◆ WORK INSTRUCTIONS: Count the lines below that contain the string "Given", and reply with the number alone.
◇ ◇ ◇ ◇ ◇ ◇ ◇
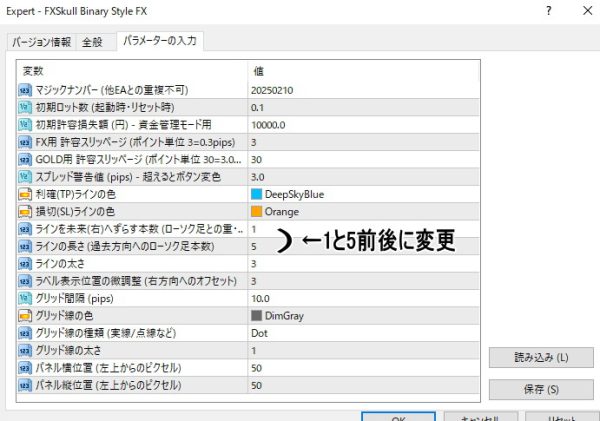
Task: Open the Dot line style value
Action: [260, 333]
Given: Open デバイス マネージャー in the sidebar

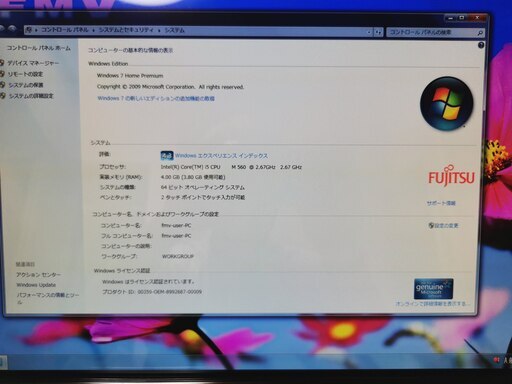Looking at the screenshot, I should [x=33, y=63].
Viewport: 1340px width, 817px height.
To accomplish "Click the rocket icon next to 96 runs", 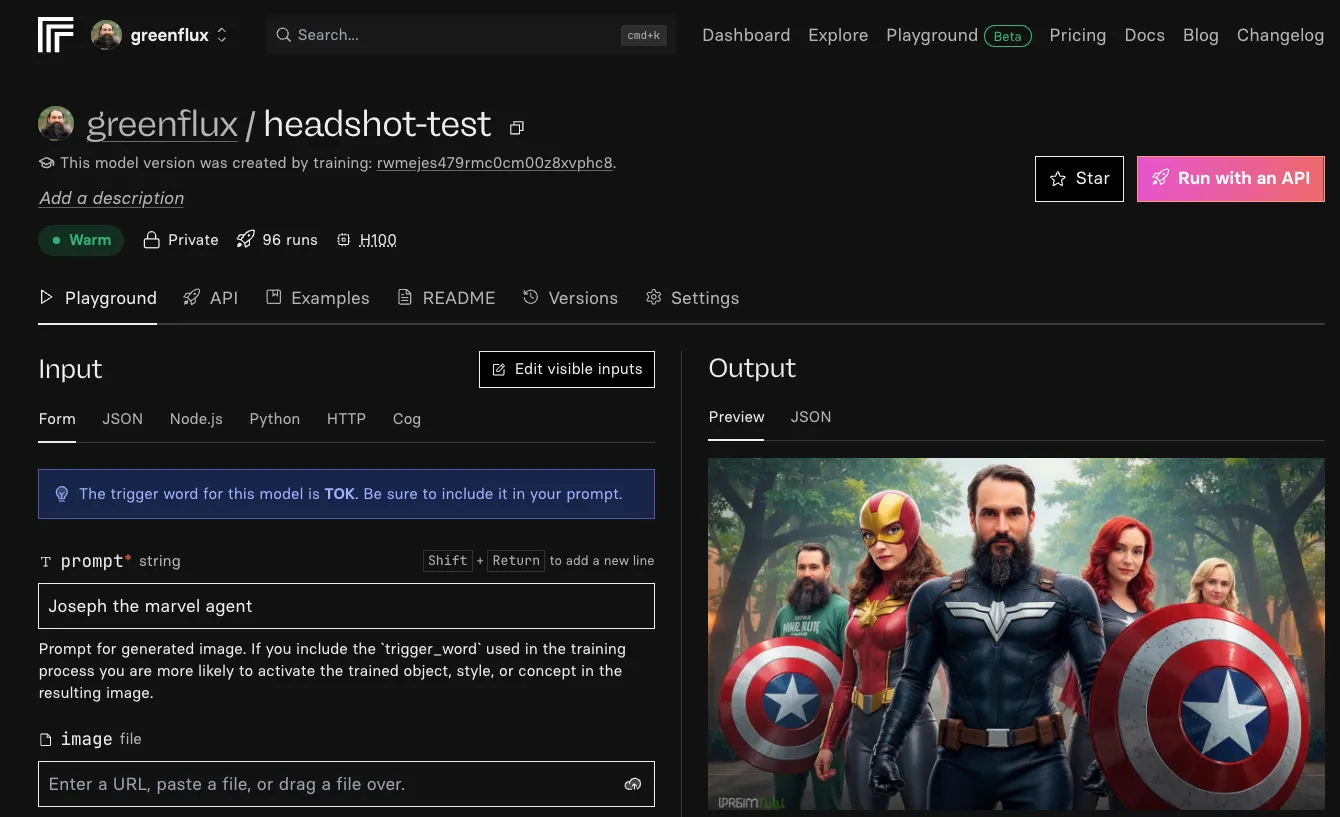I will pyautogui.click(x=246, y=240).
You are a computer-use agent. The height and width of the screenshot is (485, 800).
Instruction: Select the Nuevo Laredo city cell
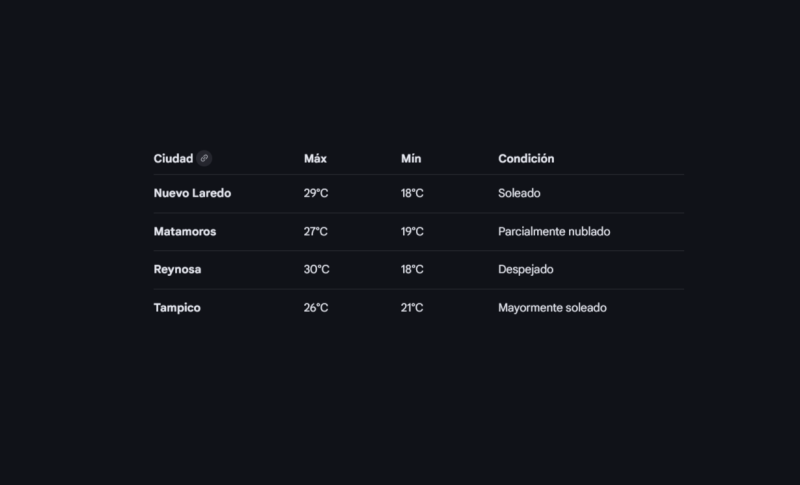coord(192,193)
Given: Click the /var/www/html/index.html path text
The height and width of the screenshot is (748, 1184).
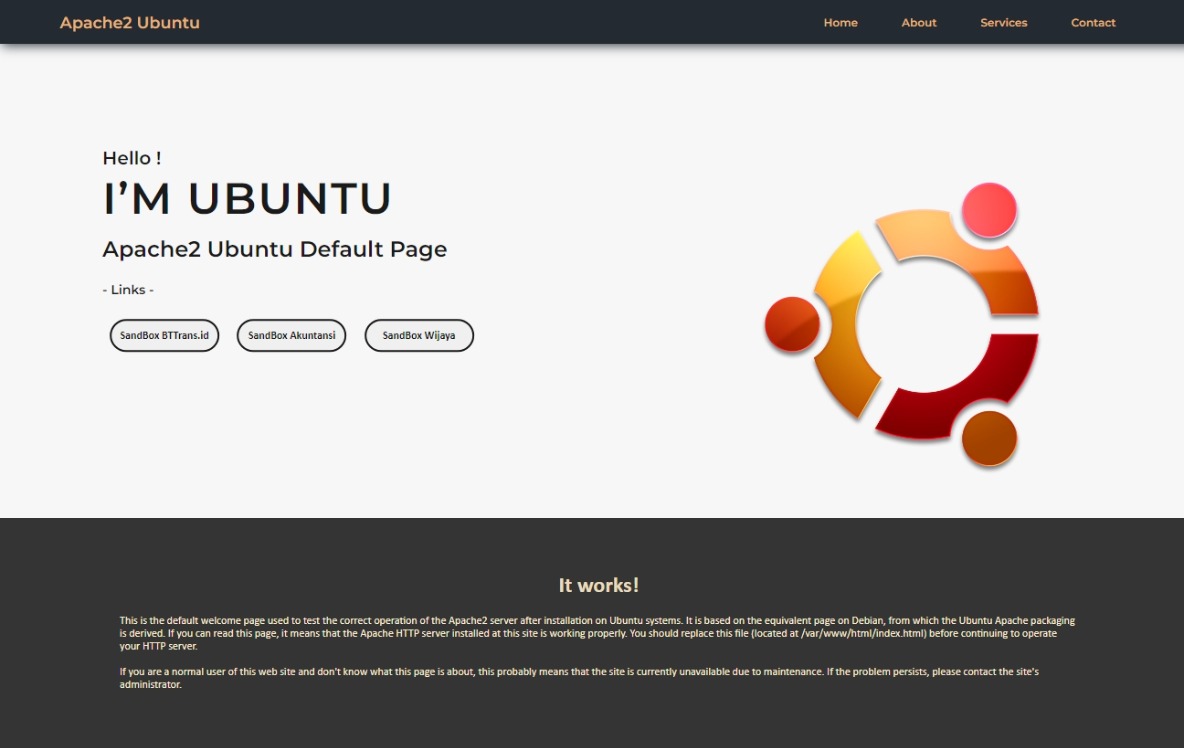Looking at the screenshot, I should click(863, 633).
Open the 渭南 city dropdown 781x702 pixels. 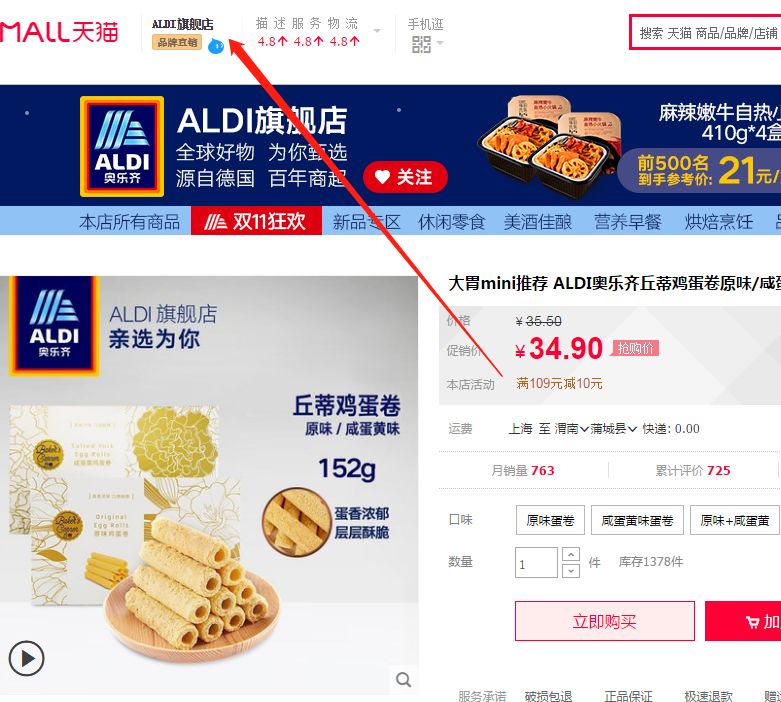[572, 428]
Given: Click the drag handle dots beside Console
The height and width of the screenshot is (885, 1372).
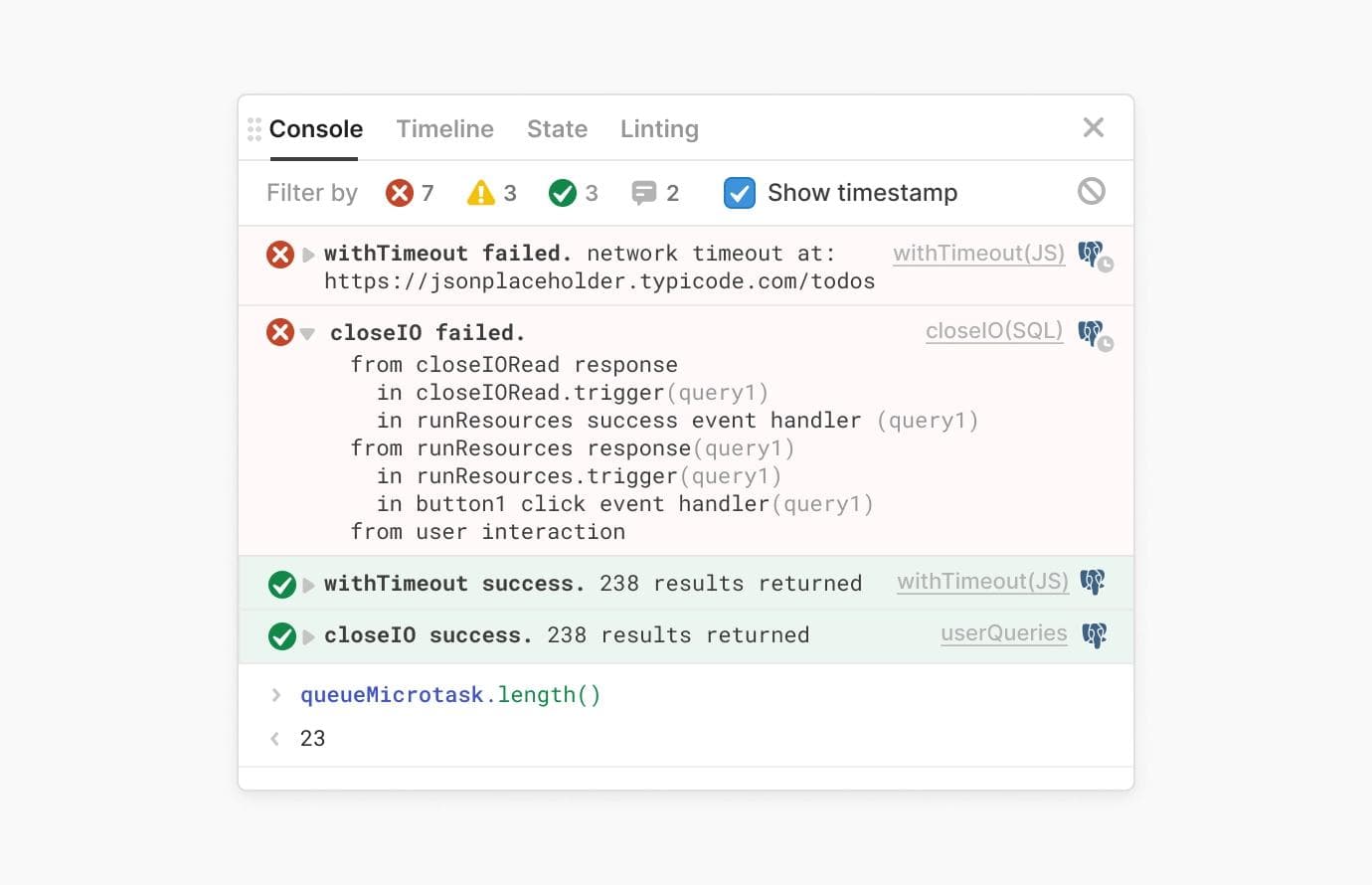Looking at the screenshot, I should (253, 127).
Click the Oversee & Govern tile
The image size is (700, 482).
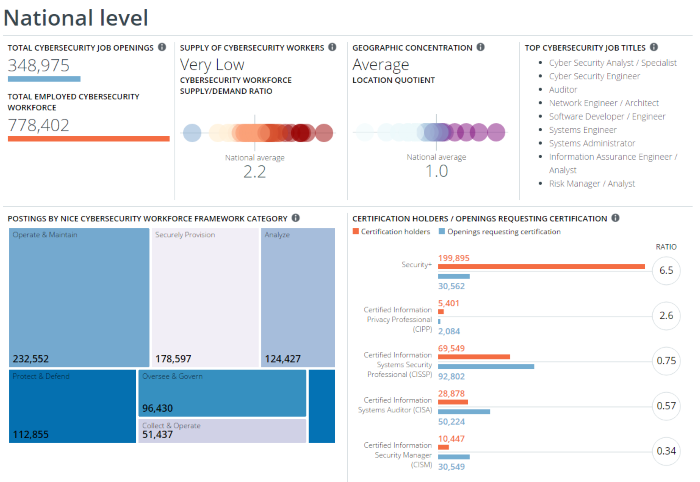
◇ ◇ ◇ ◇ ◇ ◇ ◇
◆ ANSWER TO THIS PROBLEM: 3